Recovery for America Pt. 3 – Is education a priority?

In the last article of this series, “Education Reform”, the different issues concerning education in America was looked at and some of the changes currently being made were focused on. Please take the time to read over the previous article. Is education a priority in America?

In the United States, nearly 6.2 million students dropped out of high school in 2007, according to a report by the center for Labor Market Studies at Northeastern University in Boston, Massachusetts and the Alternative Schools Network in Chicago, Illinois. Why?

Students across the nation drop out for different reasons. In some areas there is gang violence, racial issues or drugs. Other students lose interest due to poor grades, lack of incentive, situations at home, lack of teacher involvement or the loss of ambition and many times due to outside influence.

Many people believe the students dropping out are low achievers but actually quite often, they were receiving high tests scores and just felt unmotivated and uninspired. These dropouts could have been avoided by more challenging work and more relevant studies as well as more positive influences.

Of course, there are those that drop out due to failing grades but even then, the question is who is failing who?

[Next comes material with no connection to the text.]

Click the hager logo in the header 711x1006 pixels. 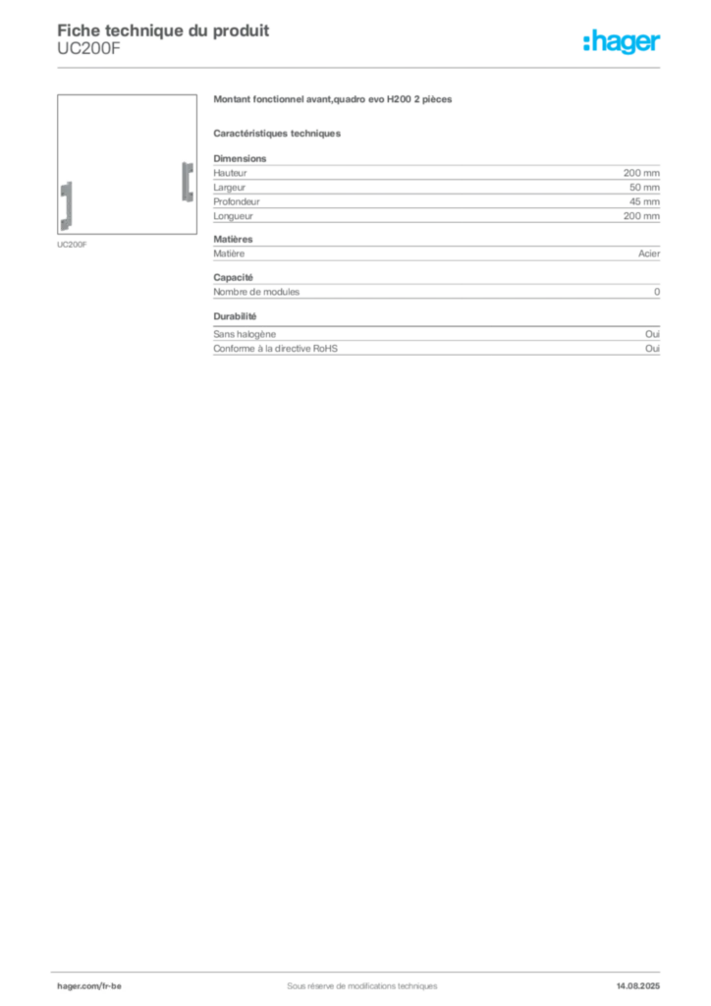(x=622, y=41)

The fact is education is a necessity for a productive and successful life. This must be a priority for everyone including children, parents, government and community.

It is a must for everyone to work together from the time each child begins their school years till they complete their schooling. A parent’s involvement not only helps to keep their student motivated but also helps enforce what goes on at school. Understanding what the school expects and what homework assignments are being sent home helps keep the student more on track and allows the teacher and school administration the ability to communicate any concerns or feedback to the parents or guardians. Communication is a key element and allows even more possibility for the student’s potential to become that much more attainable.

In a student’s high school years, many freedoms come their way with more activities, a different type of high school schedule and many students will start driving and possibly working a part-time or even full-time job.

However, it is during this time many students find their education and goals starting to collide or become unclear. Teachers don’t always have the time to personally interact with their students and in larger schools especially, a student can feel more in the background and unsure of what their future holds.

With less personal interaction from teachers, and parents becoming less involved due to their child seeming more independent now being in high school, grades and goals can begin to diminish. It is during this time when students need more interaction and help with setting up their plans and keeping up with their grades, school attendance and graduation requirements.

What about the United States standard graduation requirements? Over time, the U.S. has dropped in education throughout the world. Not only should our students meet the graduation requirements but our students should be able to face the world, head on.

In order to do this, we as a nation need to make education a top priority. Our students need to not only learn the basic requirements to graduate but also how to face a situation, think and resolve, form ideas and opinions and learn about the world and its people around them. Our students need to be inspired to excel in all they do and go beyond what is expected because they want to exceed in the world. The tools need to be there for them to live up to their full potential.

For students to achieve in school and regain our standing in the world, this needs to be a national priority. With voting coming up, let your candidates know where you stand. Let them know this is a top priority. Let your school know this is a priority and you plan to be involved starting this year. Education in America must return to a top priority for the sake of all students and the future.